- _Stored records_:

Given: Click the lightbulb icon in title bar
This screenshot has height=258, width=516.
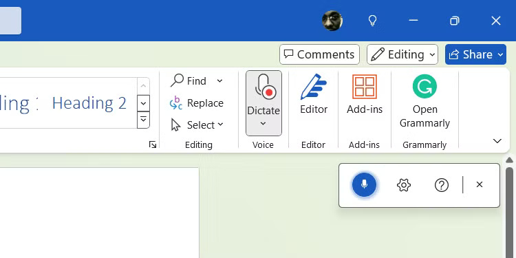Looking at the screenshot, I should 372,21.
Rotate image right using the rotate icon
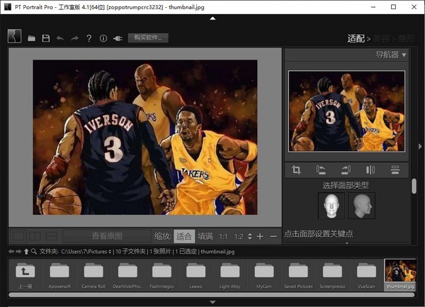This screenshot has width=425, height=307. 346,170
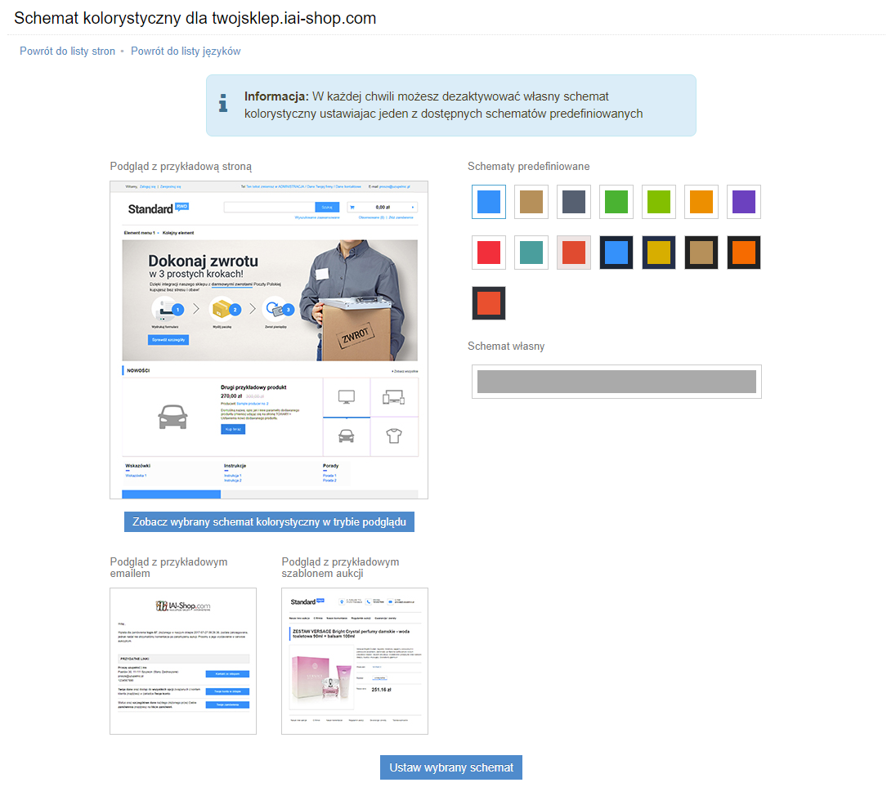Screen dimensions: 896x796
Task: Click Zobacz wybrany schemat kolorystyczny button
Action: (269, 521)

---

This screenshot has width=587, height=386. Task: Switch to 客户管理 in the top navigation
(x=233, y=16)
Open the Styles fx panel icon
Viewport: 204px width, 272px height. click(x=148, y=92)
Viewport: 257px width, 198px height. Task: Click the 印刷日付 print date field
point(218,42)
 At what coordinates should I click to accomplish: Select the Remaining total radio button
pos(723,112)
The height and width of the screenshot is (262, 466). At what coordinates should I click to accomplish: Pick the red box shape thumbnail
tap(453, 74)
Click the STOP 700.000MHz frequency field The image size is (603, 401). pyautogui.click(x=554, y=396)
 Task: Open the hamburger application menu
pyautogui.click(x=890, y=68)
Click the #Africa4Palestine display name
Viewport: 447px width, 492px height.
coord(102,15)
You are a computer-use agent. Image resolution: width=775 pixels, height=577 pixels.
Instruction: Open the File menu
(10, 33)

...

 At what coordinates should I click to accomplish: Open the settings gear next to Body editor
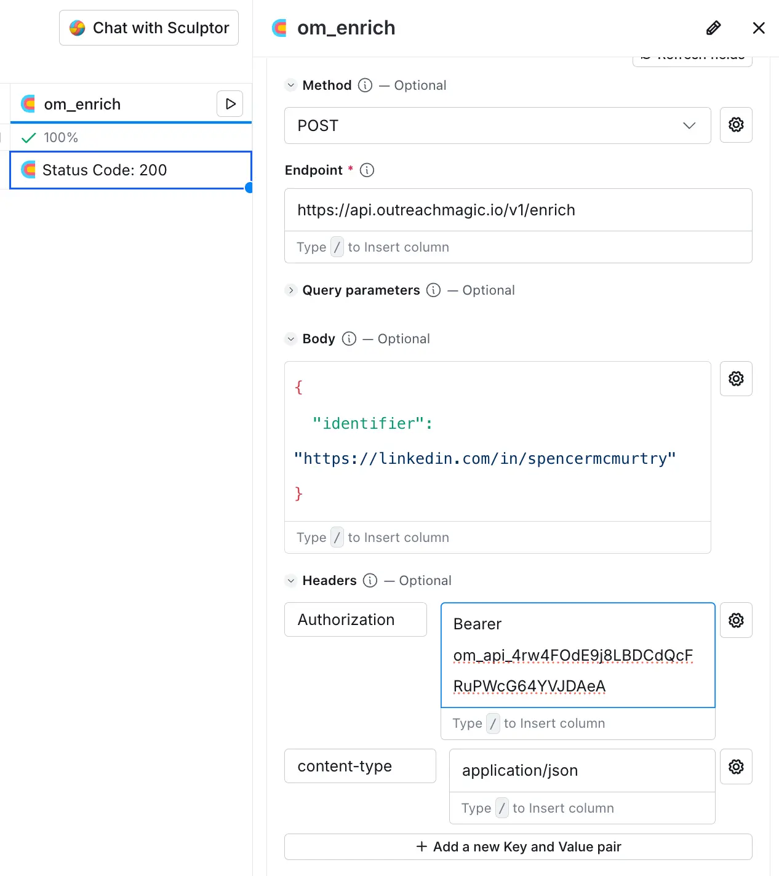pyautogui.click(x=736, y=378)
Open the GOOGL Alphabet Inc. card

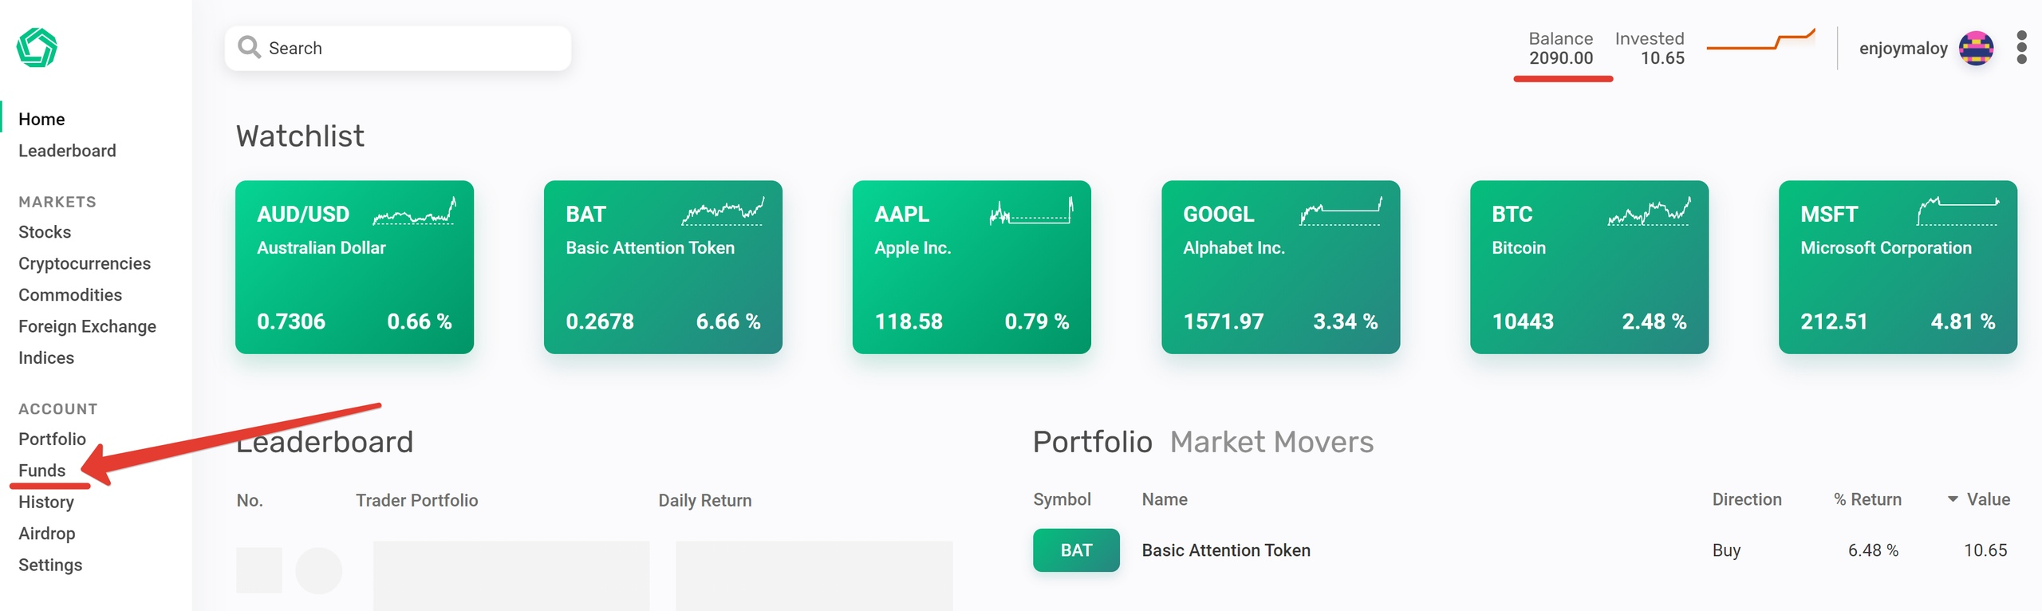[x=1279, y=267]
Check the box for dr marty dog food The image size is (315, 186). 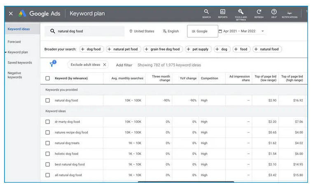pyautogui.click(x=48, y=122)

- _ASSIGNMENT_: In the records above, the line with "This screenshot has width=587, height=386." marks the start and the line with "Click the STOP" marks the end; copy that stretch exactly, both lines included, and nothing else.

- _WRITTEN RESPONSE_:
This screenshot has width=587, height=386. Task: Switch to 客户管理 in the top navigation
(x=233, y=16)
Open the Styles fx panel icon
Viewport: 204px width, 272px height. click(x=148, y=92)
Viewport: 257px width, 198px height. Task: Click the 印刷日付 print date field
point(218,42)
 At what coordinates should I click to accomplish: Select the Remaining total radio button
pos(723,112)
The height and width of the screenshot is (262, 466). At what coordinates should I click to accomplish: Pick the red box shape thumbnail
tap(453, 74)
Click the STOP 700.000MHz frequency field The image size is (603, 401). pyautogui.click(x=554, y=396)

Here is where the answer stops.